LOS ANGELES — The Kings know they are facing a historic climb to overcome a 3-0 deficit in their Western Conference quarterfinal series against the Golden Knights.
They also know as well as anyone that it’s not impossible.
Eleven players remain on the current roster who were part of the team that rallied from 3-0 down to beat San Jose four years ago as part of the Kings’ last Stanley Cup title run. It happened in the first round, too.
The message they have for their teammates is that there is no secret to pulling it off.
“You can’t look ahead,” defenseman Drew Doughty said Monday after practice at the team’s facility in El Segundo. “We know we have to win four in a row, but you can’t think like that. It really is just one game at a time. You never know what can happen. There’s so many momentum swings in a series and if we can get that on our side, you just never know. That’s our main goal. We’re just going to go out there and play our best game and we expect the same from them.”
Forward Tyler Toffoli was also part of that 2014 team. He said the team hasn’t even broached the subject of winning four straight games. Even though they pulled it off once, he acknowledges the feat still seems rather daunting.
“I mean, it’s only been done four times ever, right?” he said. “It’s not something that’s common. I think if we do talk about it, it will probably be joked about more than anything.

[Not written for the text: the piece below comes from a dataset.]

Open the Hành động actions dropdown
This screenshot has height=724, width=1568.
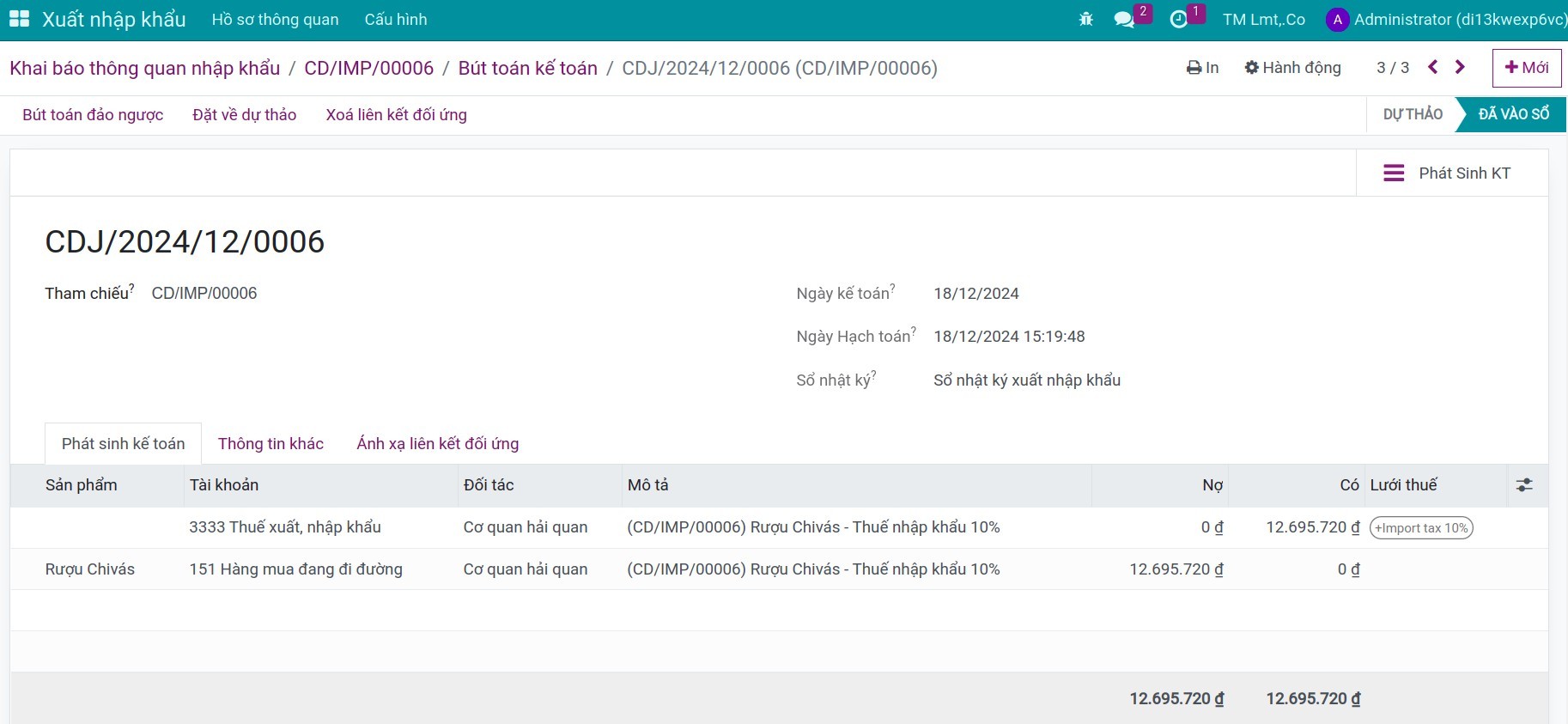point(1292,68)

That’s just the group we have. But I think we just have to focus on winning one game and then once you do that, you can look at the next one.”
His knowledge of history is correct. Four NHL teams have rallied to win a best-of-seven series after dropping the first three games. It has happened once in major league baseball. Never in the NBA.
The Kings hope to become the first franchise to turn the trick twice.
They know they will have to maintain confidence and not get overwhelmed by the odds stacked against them.
“Believing is so big,” defenseman Jake Muzzin said. “Believe and trust in our team and our plan. Keep working extremely hard and if you believe and trust it … you can accomplish some pretty great things.”
They must also find a way to score goals.
Los Angeles has gotten just four pucks past goaltender Marc-Andre Fleury and have lamented their inability to make things difficult on him.
If they can finally find a way to do that, and Jonathan Quick plays like he had before the third period of Game 3, then anything can happen.
Muzzin said it was after the second of four straight wins over San Jose where things really started to come together in that 2014 comeback.
“We didn’t really talk about it, but you kind of sensed it around the room after we won that second one,” he said. “We were like, ‘OK, we’ve kind of got these guys on the ropes here and we can finish them if we just keep playing the right way.’ Then, we were able to.”
Kings coach John Stevens has been on both sides of a 3-0 series. He believes teams with the lead in that case also face a challenge of keeping the focus on the next game and not getting complacent.
“I think the teams that can stay in the moment is the one that will have the most success in that situation,” he said “I think our group does a really good job when there’s still time on the clock with a chance to win. There’s lots of time on the clock in my opinion. This group can handle adversity. They’ve shown it this year and they’ve certainly shown it in the past.”
The present is what matters now.
Doughty not sorry
Drew Doughty wasn’t about to apologize for his antics after drawing a high-sticking penalty on Jonathan Marchessault during Game 3.
“I’m happy I did that,” the Kings’ all-star said of the taunting. “He literally tried to decapitate me with his stick. It’s kind of screwed up that he did that. It probably doesn’t look great that I did what I did, but whatever.”
It’s the latest villainous move by the player who has quickly become a chief antagonist to the Golden Knights.
“I don’t like a lot of those guys on that team and I’m pretty sure almost every guy on that team doesn’t like me,” Doughty said. “It’s just part of the playoffs. You’ll do anything to win and then when the series is over, you shake their hands and everything’s all good after that until the next season whey you get back out there and hate each other again. It’s great creating a rivalry with these guys.”